Kaum Pekerja sebagai Homo Faber dan Animal Rationale

Semua manusia pada hakikatnya memiliki kesempatan untuk menggunakan nalar, sebuah bentuk nyata dari animal rationale sebagaimana dikemukakan oleh Aristoteles

Filsafat hadir dalam peradaban sebagai mode manusia menjernihkan jiwa dan nalarnya. Hal tersebut berlaku untuk semua, baik bagi manusia sebagai individu maupun manusia sebagai bagian dari sebuah kesatuan, misalnya sebuah bangsa. Mencerdaskan kehidupan bangsa sama dengan mencerdaskan seluruh kelompok masyarakatnya baik yang masih balita hingga manula (manusia lanjut usia), atau yang merupakan angkatan kerja hingga purna-tugas.

Indonesia pada konteks hari ini dapat dikatakan ibarat negara yang tengah putus asa menghadapi persaingan bursa tenaga kerja global. Melalui berbagai kebijakan pendidikannya, Indonesia dinilai terlalu menitikberatkan pada output pendidikan sebagai produsen tenaga kerja terampil. Hal ini dapat dilihat dari usulan Kemenristekdikti untuk mengembangkan lebih banyak fakultas dan jurusan saintek dibandingkan humaniora. Dengan demikian, kaum terdidik hendak disiapkan menjadi para tenaga ahli yang nantinya dapat memajukan bidang-bidang teknis dan aplikatif serta persaingan Indonesia dalam bursa tenaga kerja. Pertimbangan fungsional tersebut tidak dapat dinilai negatif sampai pada batas di mana ilmu filsafat dan humaniora dikesampingkan. Pengembangan masyarakat berkeahlian (techne) akan berdampak positif bila kesadaran manusia atas nilai universal dan kodrati tetap dilestarikan. Bagian yang terakhir ini hanya didapati dari penerapan filsafat dalam pendidikan dan kehidupan sehari-hari.

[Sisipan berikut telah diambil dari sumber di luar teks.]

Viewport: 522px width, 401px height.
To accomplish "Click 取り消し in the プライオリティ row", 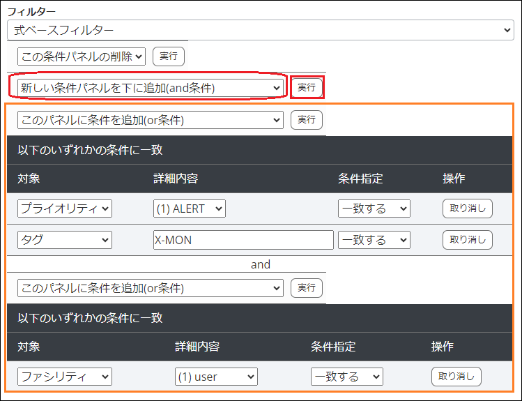I will pyautogui.click(x=467, y=209).
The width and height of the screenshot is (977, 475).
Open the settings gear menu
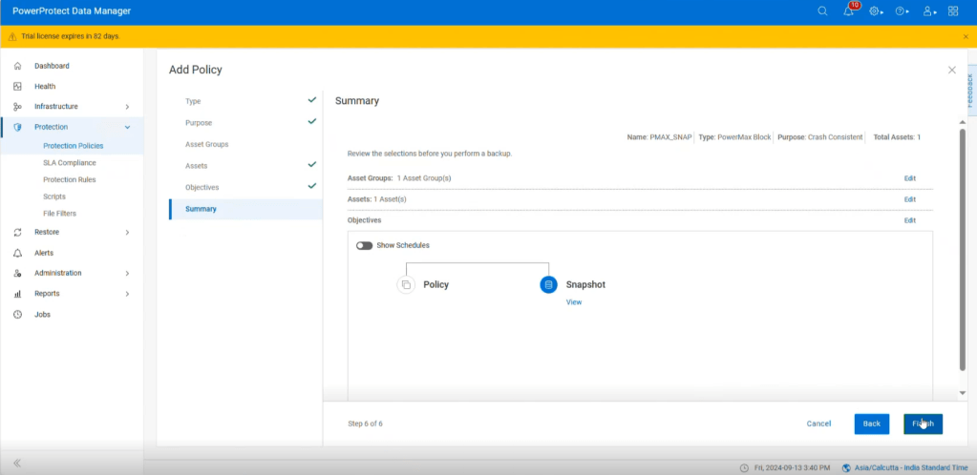[875, 11]
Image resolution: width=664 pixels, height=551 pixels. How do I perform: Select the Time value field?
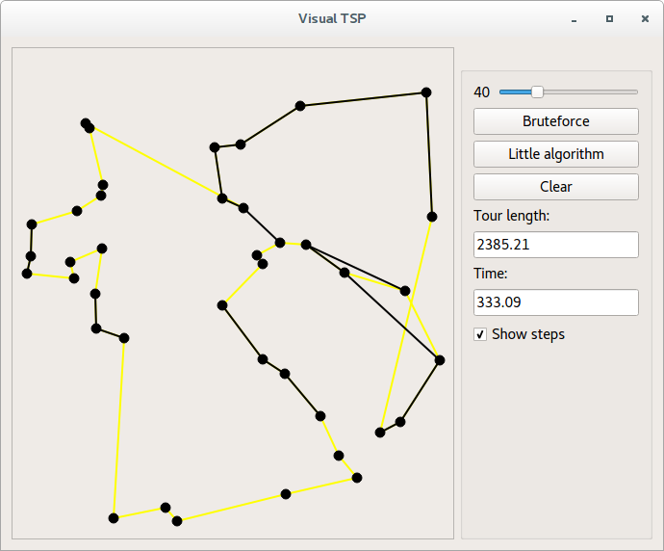click(555, 302)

Secara garis besar tujuan utama pendidikan adalah pengembangan keutamaan manusia dalam bentuk arche maupun techne. Manusia secara kodrati akan mendapati diri melakukan proses kerja atau keahlian. Namun, di sisi lain, keseharian akan menuntut mereka untuk menerapkan rasionalitas yang sehat dan disposisi etis yang tepat. Seorang petani misalnya, harus menguasai teknologi pra dan pasca panen bagi komoditasnya. Namun pada saat yang sama tidak dapat melepaskan diri dari ikatan kehidupan sosial keluarga dan komunitas taninya. Kondisi tersebut menuntut petani untuk memiliki kemampuan techne dalam proses produksi, sekaligus kemampuan arche dalam memikirkan permasalahan etis mengenai hubungannya dengan pemodal, tengkulak, maupun konsumen primer.

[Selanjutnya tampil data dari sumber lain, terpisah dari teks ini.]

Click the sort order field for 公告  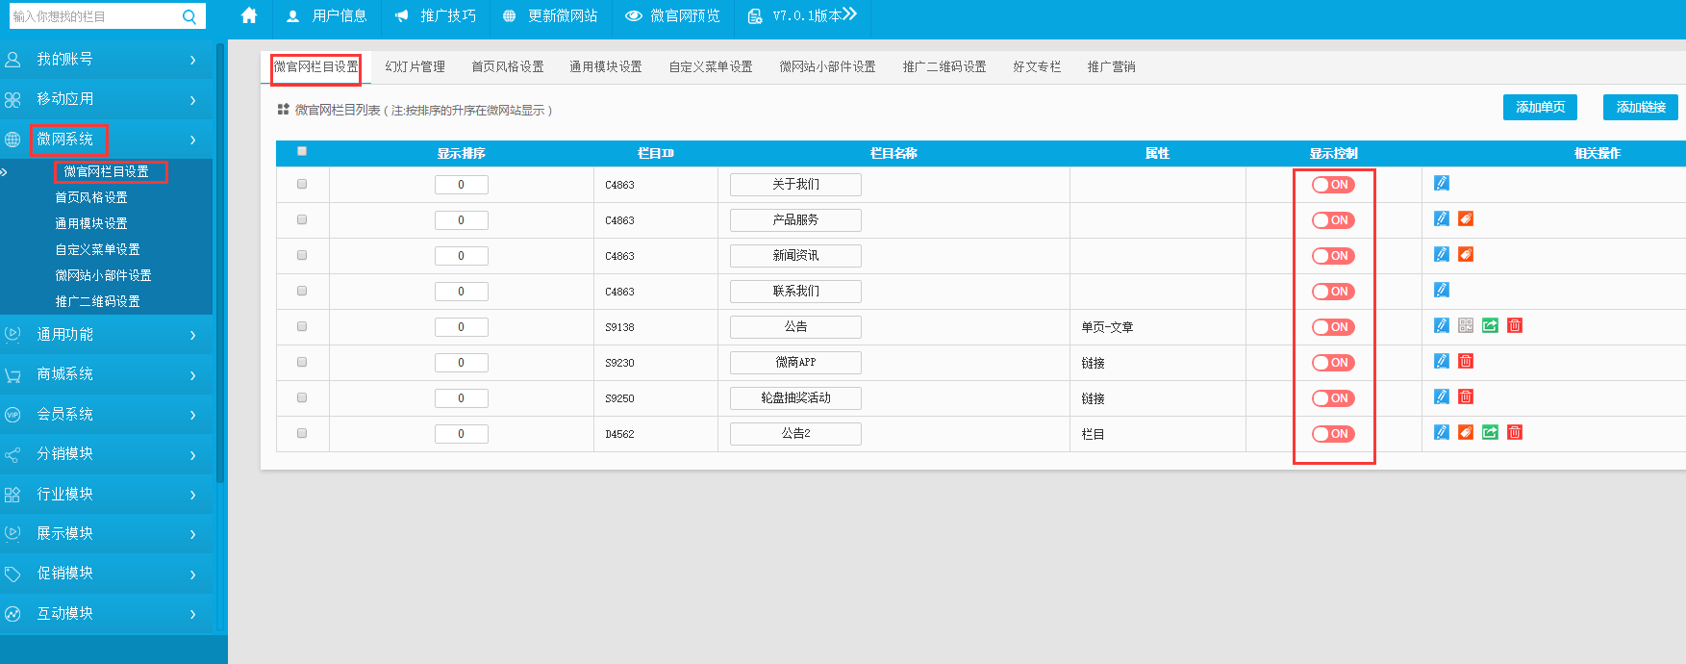click(461, 327)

Sementara itu, kesadaran umum atas pentingya filsafat di Indonesia tergolong rendah. Sistem pemerintahan dan pusat-pusat pendidikan cenderung memilih pengembangan kemampuan praktis. Filsafat dinilai sebagai ilmu yang ekslusif atau kebarat-baratan, terlalu rumit untuk dipelajari, dilihat sebagai “pembicaraan” yang temaram bahkan awang-awang. Sedemikian kokoh narasi atas filsafat yang terbentuk pada kalangan umum di Indonesia sehingga sebagian besar masyarakat lupa bahwa sebuah bangsa membutuhkan filsafat sebagai penerang untuk lahir dan berkembang.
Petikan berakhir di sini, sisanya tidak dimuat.